1 - Os projetos-piloto, a desenvolver em seis entidades do SNS, para a área da gastrenterologia, visam permitir adequar o modelo criado pela presente portaria, numa perspetiva técnico-científica, tendo em vista melhorar o desempenho e a capacidade de resposta nesta área.
2 - Os projetos-piloto pressupõem o desenvolvimento de um programa de acompanhamento a assegurar pelas entidades do SNS abrangidas, pela ACSS, I. P., pela DE-SNS, I. P., e pela Serviços Partilhados do Ministério da Saúde, E. P. E. (SPMS, E. P. E.), que contemple os termos da operacionalização dos projetos-piloto, designadamente os recursos disponíveis, a forma de articulação com outras unidades orgânicas da entidade do SNS, a definição da matriz de indicadores da área da gastrenterologia, as suas regras de cálculo e os intervalos de valor esperado e variação aceitável, assim como as adaptações a introduzir nos sistemas de informação de suporte.
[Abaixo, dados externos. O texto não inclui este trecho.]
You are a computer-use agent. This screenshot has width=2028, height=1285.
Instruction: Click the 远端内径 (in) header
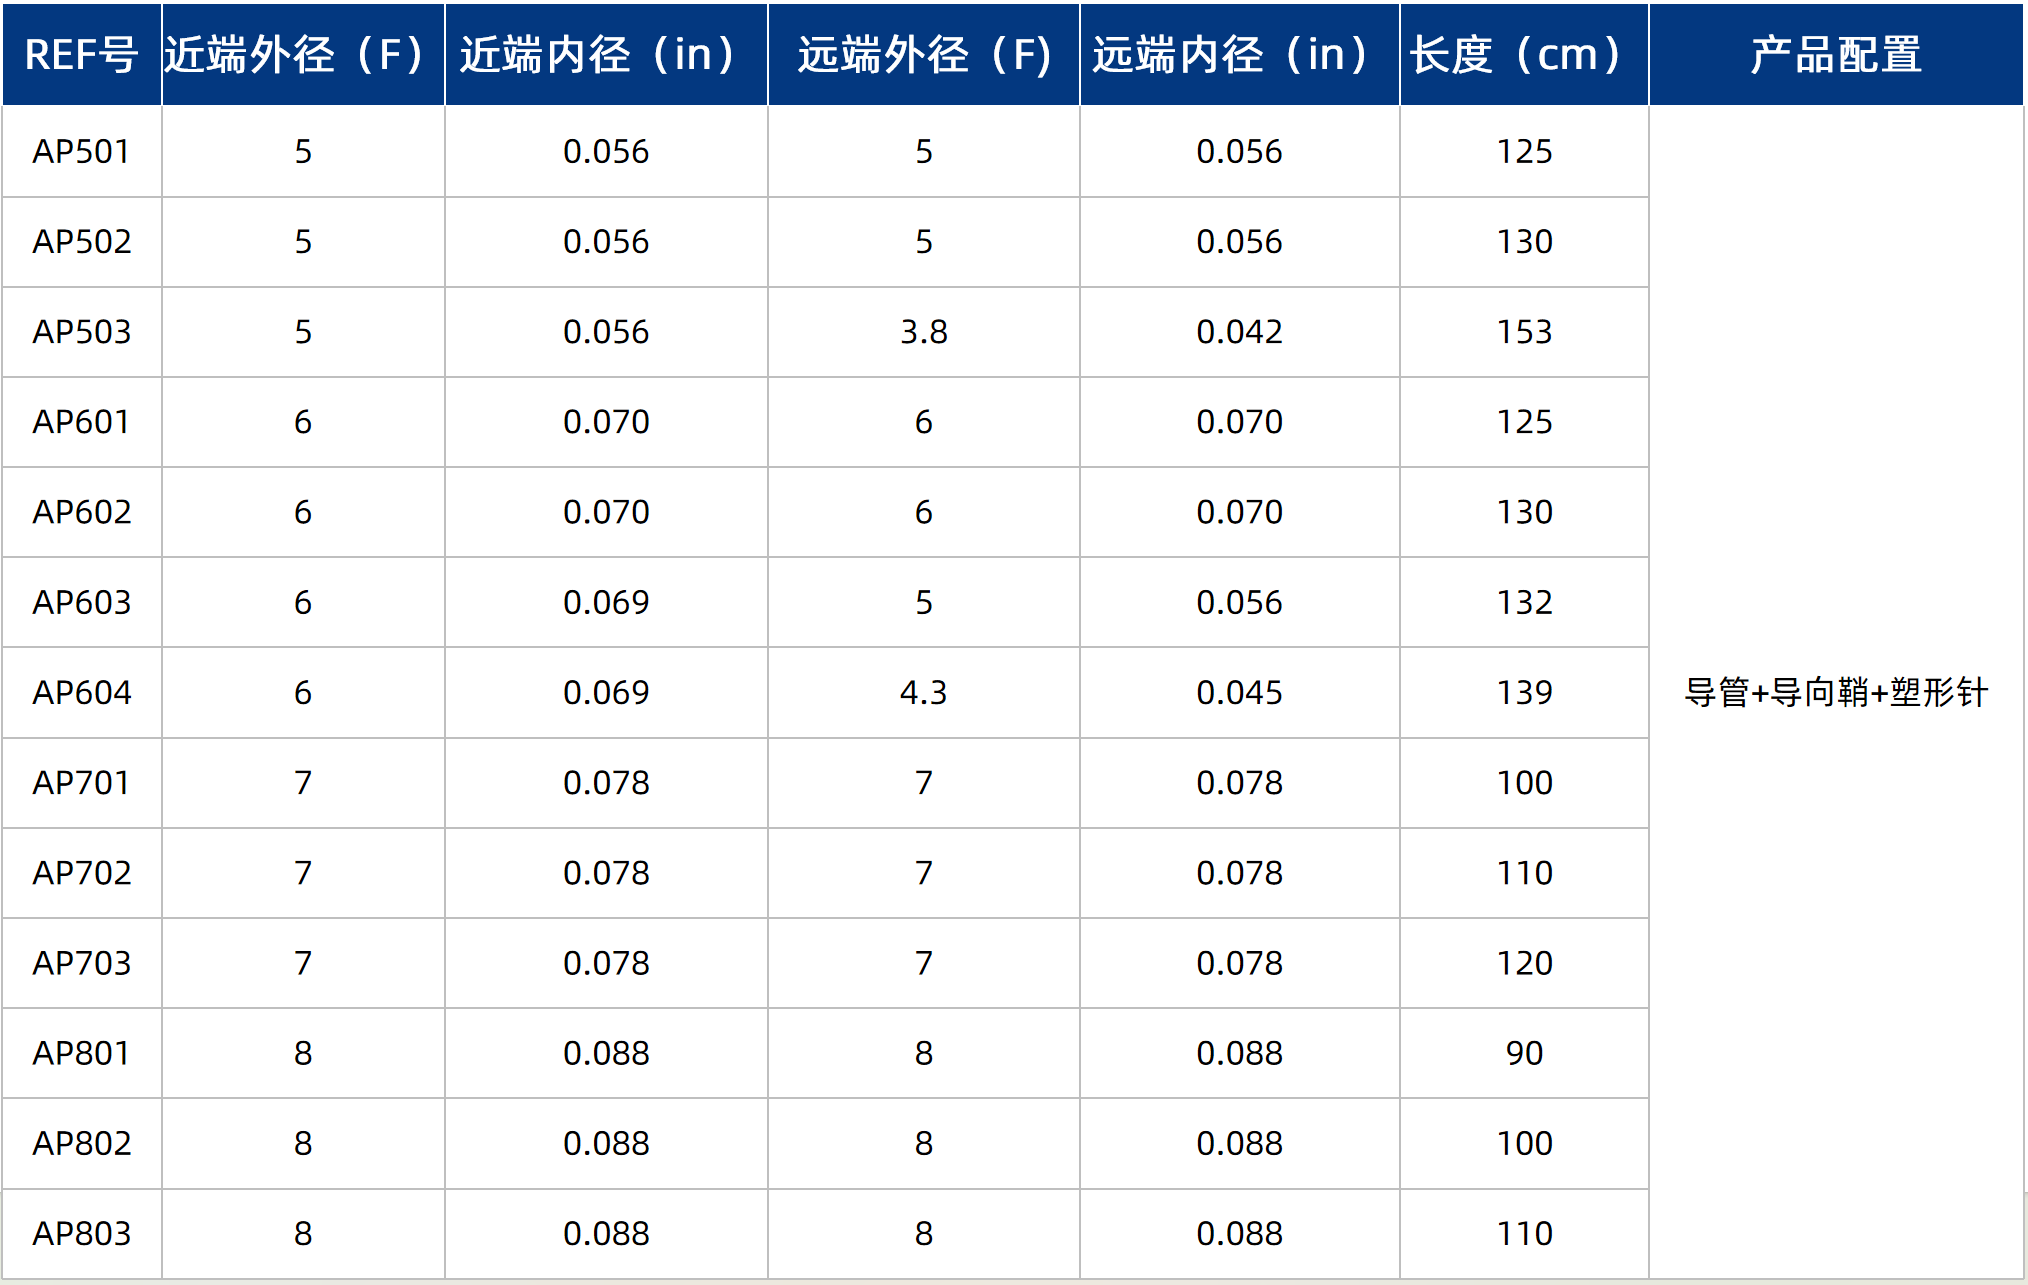pyautogui.click(x=1240, y=54)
3 - Para os efeitos previstos no n.º 1, são identificados como projetos-piloto de CRI-Gastro as seguintes entidades do SNS:
a) Unidade Local de Saúde de Coimbra, E. P. E.;
b) Unidade Local de Saúde de Santa Maria, E. P. E.
c) Unidade Local de Saúde de Santo António, E. P. E.;
d) Unidade Local de Saúde de São João, E. P. E.;
e) Unidade Local de Saúde de São José, E. P. E.;
f) Instituto Português de Oncologia de Coimbra, E. P. E.
4 - Nos casos em que não seja possível criar um ou mais dos projetos-piloto de CRI-Gastro referidos no número anterior, pode o membro do Governo responsável pela área da saúde, mediante despacho, autorizar que a sua criação recaia sobre outro estabelecimento ou serviço, desde que não ultrapasse o número máximo de seis CRI.